Dans ce qui est sans doute l’un des affrontements les plus attendus des huitièmes de finale, le Brésil, quintuple vainqueur et nation indissociable de la plus grande compétition internationale de football, affrontera la Norvège, une équipe talentueuse mais jusqu’ici en deçà de son potentiel, qui fait son retour sur la scène internationale pour la première fois depuis 28 ans.
Vinicius Junior et Erling Haaland sont les vedettes de cette rencontre, et le talent sera au rendez-vous au MetLife Stadium, avec une place en quarts de finale à la clé.
Voici tout ce que vous devez savoir sur le match de dimanche et sur la manière dont il se déroulera.
Quelles sont les informations essentielles à retenir ?
Huitièmes de finale : Brésil (5e au classement FIFA) contre Norvège (21e au classement FIFA)
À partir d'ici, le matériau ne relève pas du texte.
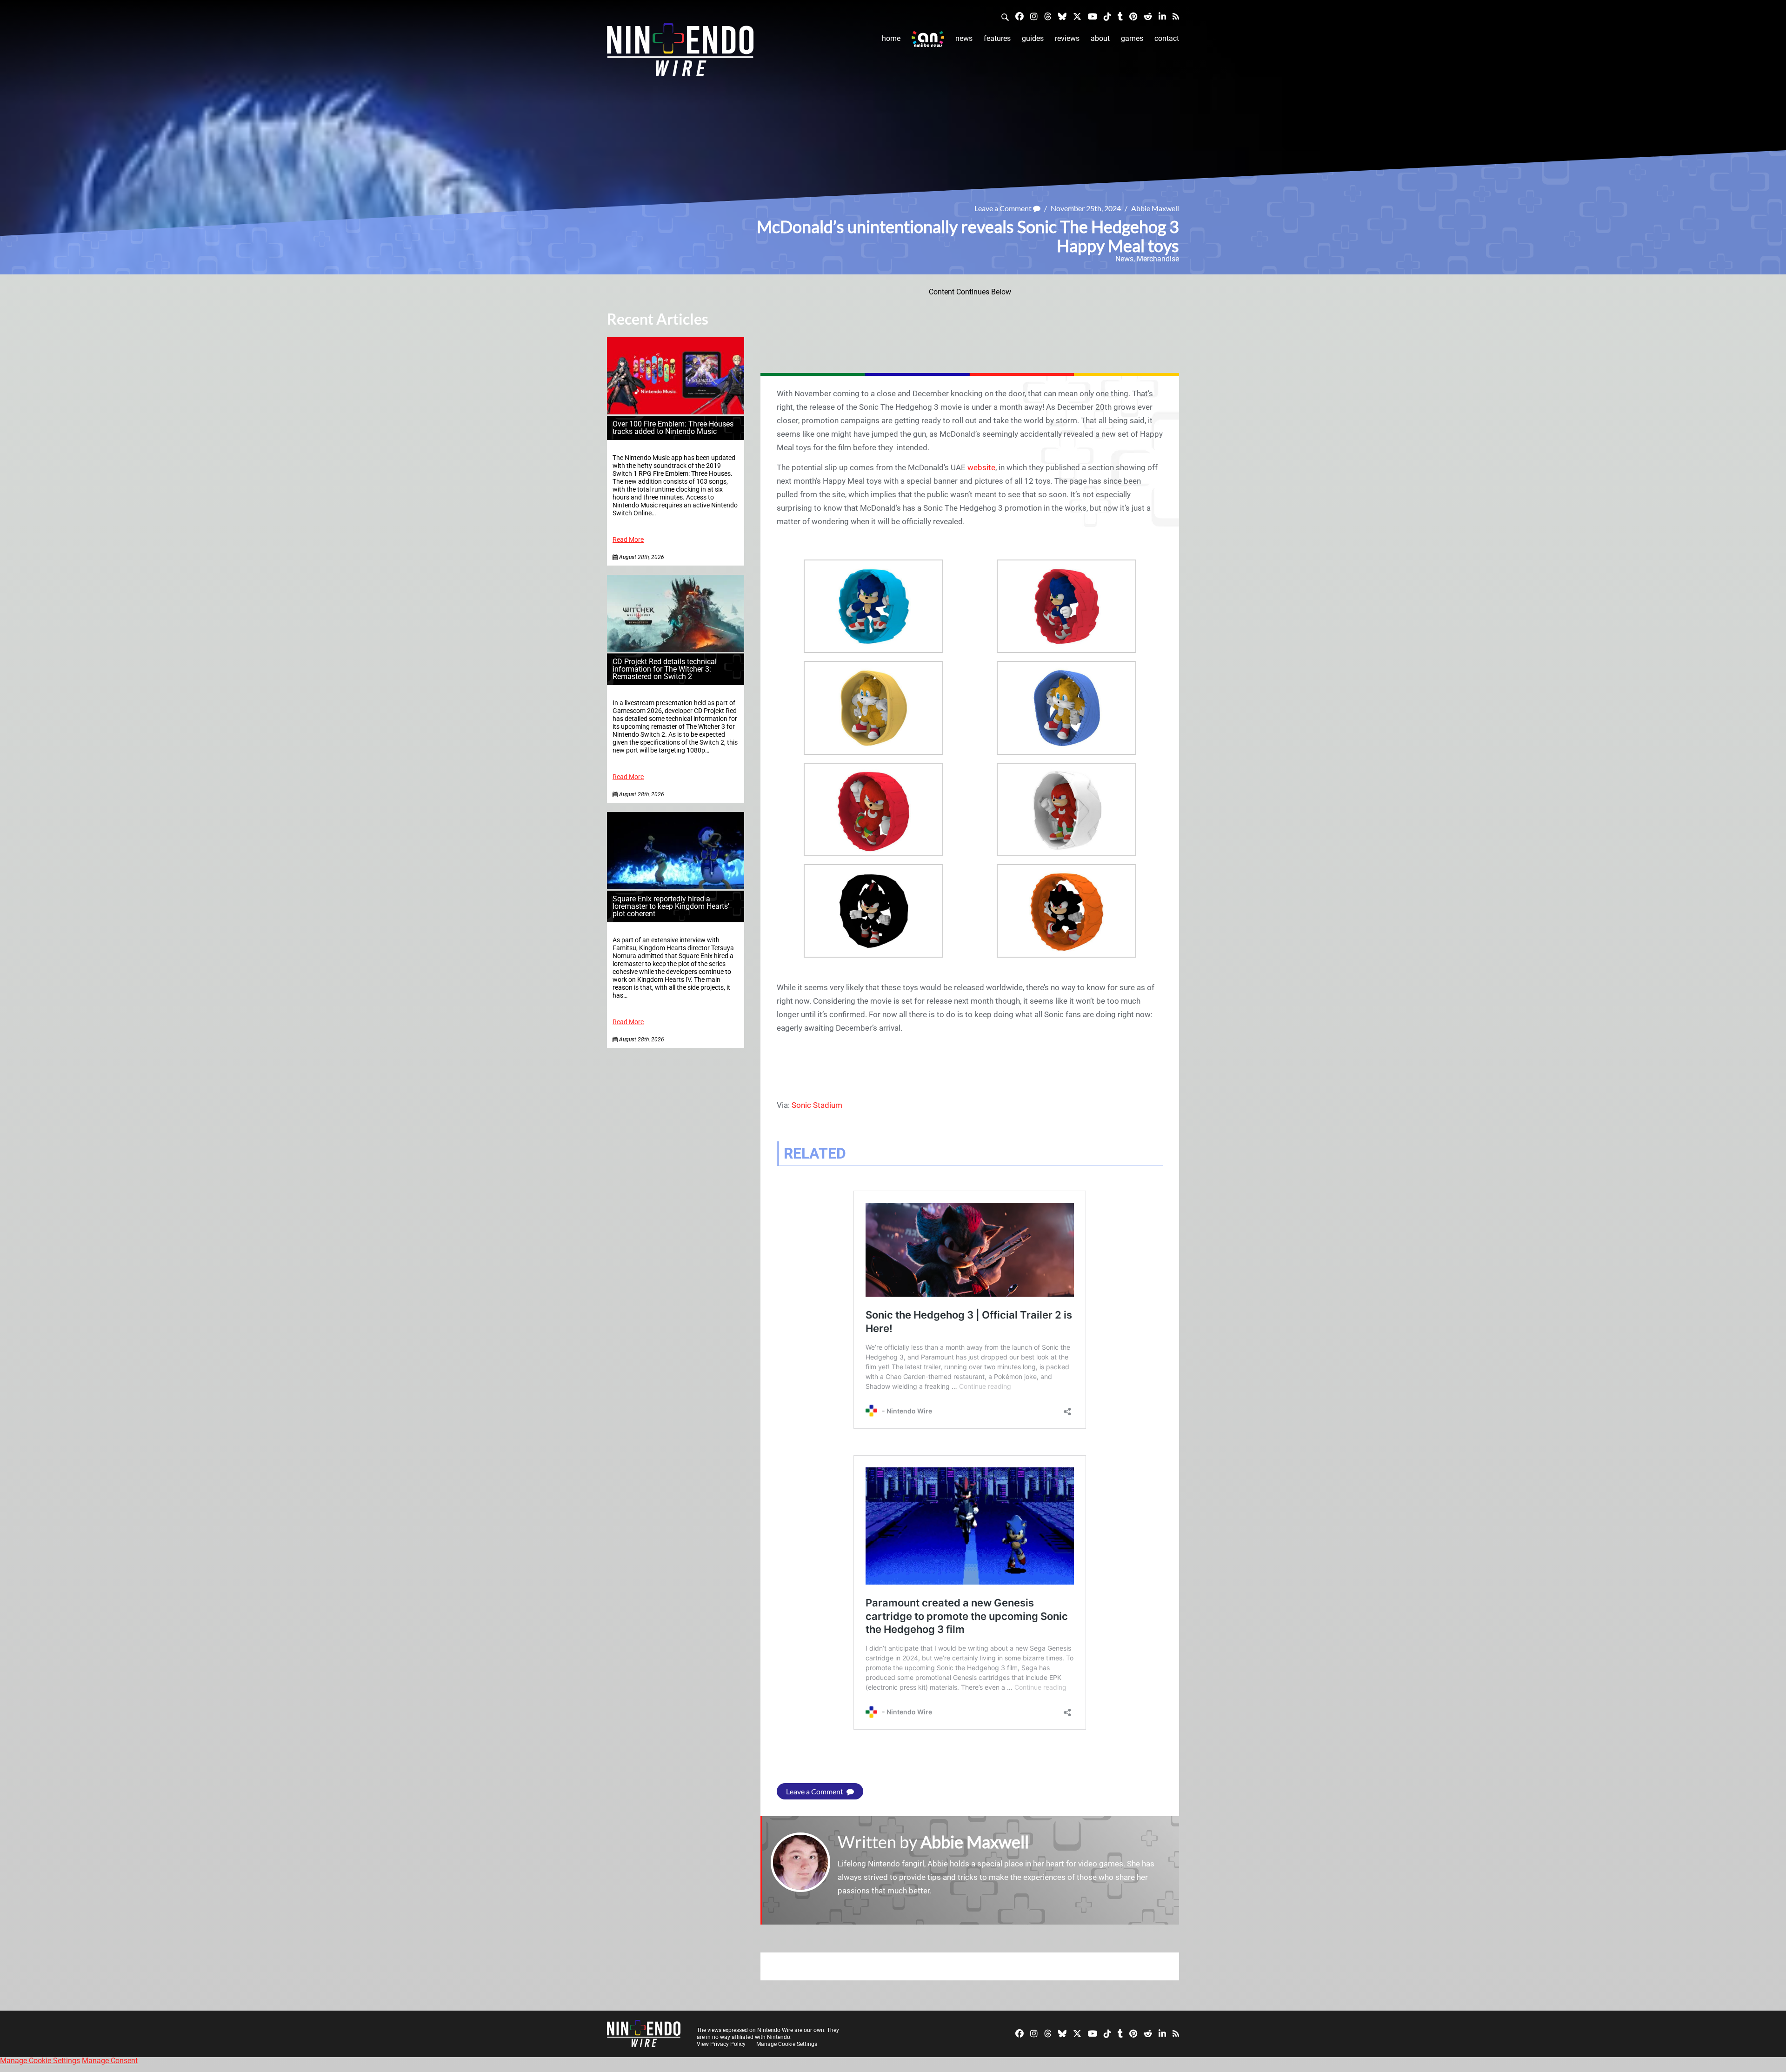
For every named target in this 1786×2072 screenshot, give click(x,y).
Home (891, 38)
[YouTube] (1092, 16)
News (964, 38)
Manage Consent (110, 2060)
Lieu : MetLife Stadium, East Rutherford, New Jersey
Date : Dimanche 5 juillet
Coup d’envoi : 13 h (heure du Pacifique) / 16 h (heure de l’Est) / 21 h (heure de Londres)
Comment le Brésil s’est-il qualifié pour les huitièmes de finale ?
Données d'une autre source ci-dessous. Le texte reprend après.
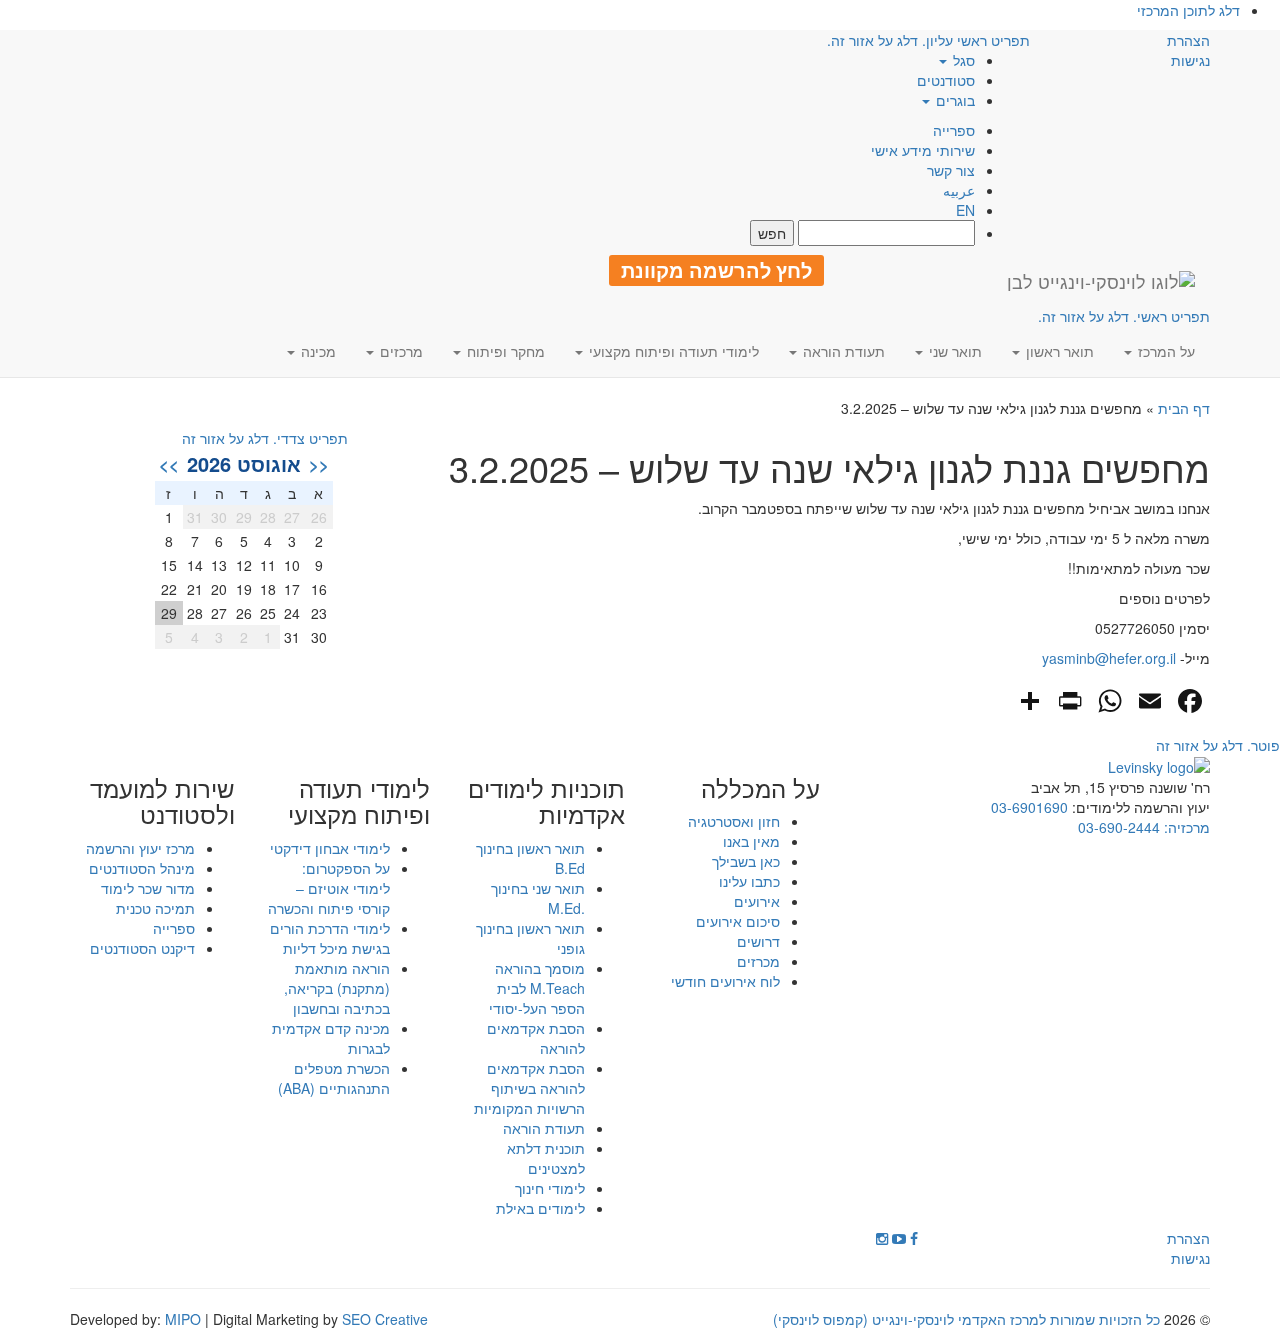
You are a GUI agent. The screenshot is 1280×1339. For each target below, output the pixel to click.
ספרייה (954, 130)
L’équipe de Carlo Ancelotti a débuté sa campagne en Coupe du monde au MetLife Stadium par un match nul 1-1 contre le Maroc, avant de remporter deux victoires convaincantes 3-0 contre Haïti et l’Écosse, ce qui lui a permis de terminer en tête du groupe C, Vinicius Junior ayant marqué lors de ces trois rencontres.
Le Brésil a ensuite affronté le Japon, deuxième du groupe F, en seizièmes de finale, où il a réussi à remonter au score pour s’imposer 2-1. C’est le remplaçant Gabriel Martinelli qui a inscrit le but de la victoire à la 95e minute, brisant ainsi les espoirs japonais.
Comment la Norvège s’est-elle qualifiée pour les huitièmes de finale ?
La Norvège s’est qualifiée pour les phases à élimination directe en remportant ses deux premiers matchs du groupe I contre l’Irak (4-1) et le Sénégal (3-2), ce qui lui a permis d’effectuer dix changements lors de sa défaite 4-1 face à la France, se qualifiant ainsi à la deuxième place.
Parmi ces changements figurait la mise sur le banc de l’attaquant vedette Haaland, mais celui-ci a fait son retour lors du match des 32e de finale de la Norvège contre la Côte d’Ivoire, inscrivant son cinquième but du tournoi à la 86e minute pour sceller une victoire 2-1.
Comment suivre le match à la télévision
États-Unis : 13 h PT / 16 h ET ; Fox Sports (en anglais), Telemundo/Peacock (espagnol)
Canada : 13 h PT / 16 h ET ; TSN (anglais), RDS (français)
Mexique : 14 h CST ; ViX Premium.
Royaume-Uni : 21 h BST ; ITV
Que faut-il attendre du Brésil ?
Toute la palette des émotions. Ce match vous laissera à la fois déçus, inquiets quant à l’état de l’équipe nationale, et fermement convaincus que Carlo Ancelotti a trouvé la solution.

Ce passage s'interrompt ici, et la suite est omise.